Analysis: Colorado has one of the highest prevalence rates of Multiple Sclerosis (MS) quoted as perhaps 1 in 550 individuals but is Not the highest in the United States. The prevalence appears to be the highest in the northern U.S. e.g. Washington, Minnesota and Vermont, next – Montana, Wyoming and Idaho and then – Colorado, Nebraska, Massachusetts and Rhode Island.

The causes of MS are not known although environmental influences e.g. less sunlight, viruses, toxic effects which interact with immunologic and possible genetic susceptibility have been implicated.

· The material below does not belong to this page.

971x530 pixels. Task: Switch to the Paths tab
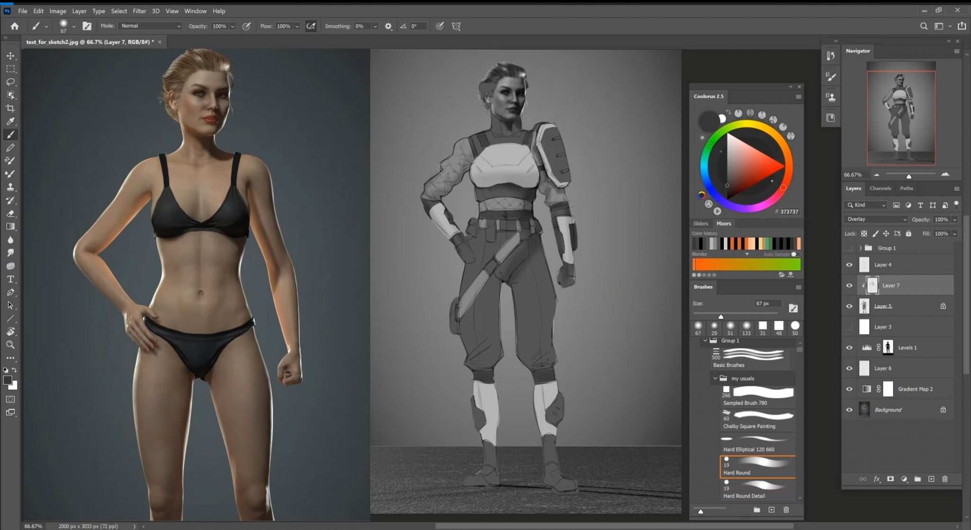click(x=907, y=188)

Many diseases present with similar symptoms suggestive of MS and the National Multiple Sclerosis Society uses the pneumonic VITAMINS to describe at least 25 disorders which can be difficult to distinguish from MS.

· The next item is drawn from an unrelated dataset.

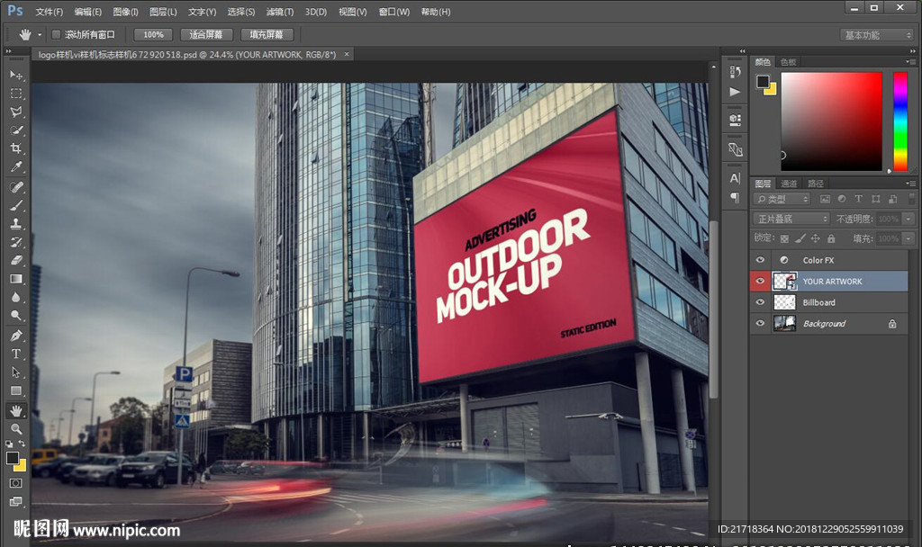Select the Pen tool
The width and height of the screenshot is (922, 547).
pos(16,335)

Increased risk is seen in women smokers, individuals with other auto-immune disease, Caucasians, certain viruses (e.g. Epstein Barr) and patients with a positive family history.

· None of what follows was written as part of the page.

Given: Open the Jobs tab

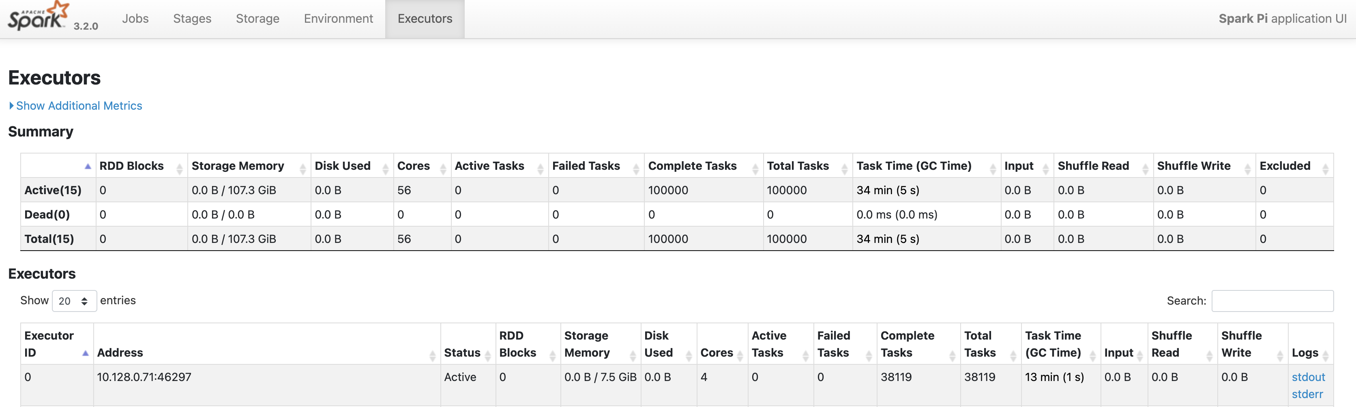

Diagnosis: The diagnosis of MS is often delayed because of the variable presentation of the disease. Early diagnosis is encouraged since intervention may slow the progression of neurological deterioration, disability and episodes of relapse.

Dr. Ian McDonald advanced criteria in 2001 at an international meeting of experts which were subsequently revised in 2005 and again in 2010 to help aid in the diagnosis and early intervention of MS.

With diagnosis often delayed until multiple attacks (usually 20 or more), the McDonald criteria attempts to assist earlier diagnosis even after a single attack.

Diagnosis is made with a combination of clinical, imaging and neurological evaluations (evoked potentials). In addition to McDonald’s criteria, Magnetic Resonance Imaging (MRI) of the brain and spinal cord has become the imaging study of choice.

Most patients will have had several “attacks” defined as being at least 30 days apart and lasting at least 24 hours before additional testing will be recommended and MS suggested as the diagnosis.

Computed Tomography (CT), Visual Evoked Potenials (VEP’s), Somatosensory Evokes Potentials (SSEP’s), Brainstem Auditory Evoked Potentials (BHEP’s), angiography, electroencephalograph (EEG), lumber puncture for evaluation of cerebrospinal fluid for oligoclonal bands (OCB’s) and Immunoglobulin G (IgG) are still used for individual patients but are no longer routine for most patients. Ultrasound is Not usually used for diagnosis of MS.

Treatment: Multiple medications are available for treatment for MS with the goals of decreasing relapses, slowing progression of disease and ameliorating some symptoms.

Intravenous, injectable medications given under the skin or intramuscularly and oral medications are available.

Several different classes of drugs are available. The exact mechanism of action of these drugs are not completely known but are directed at the immune response e.g. steroids, beta interferon (Avonex, Rebif, Betaseron, Copaxone). Novantrone is a chemotherapy drug which has been used for treating lymphoma and leukemia and seems to slow the progression of MS and disability. It is usually used for only 2-3 years because of possible cardiac toxicity.

Less common approaches include Botulinum Toxin or Baclofen for spasticity, deep brain stimulation for tremors, plasma exchange and recently, stem cell therapy. Also, acupuncture, herbal therapy, yoga, dietary approaches, bee stings, cobra venum and marijuana have been used as well as physical therapy.

The wide variety of approaches suggest some of the frustration in trying to address the multiple symptoms and variable course of this all too frequent disease.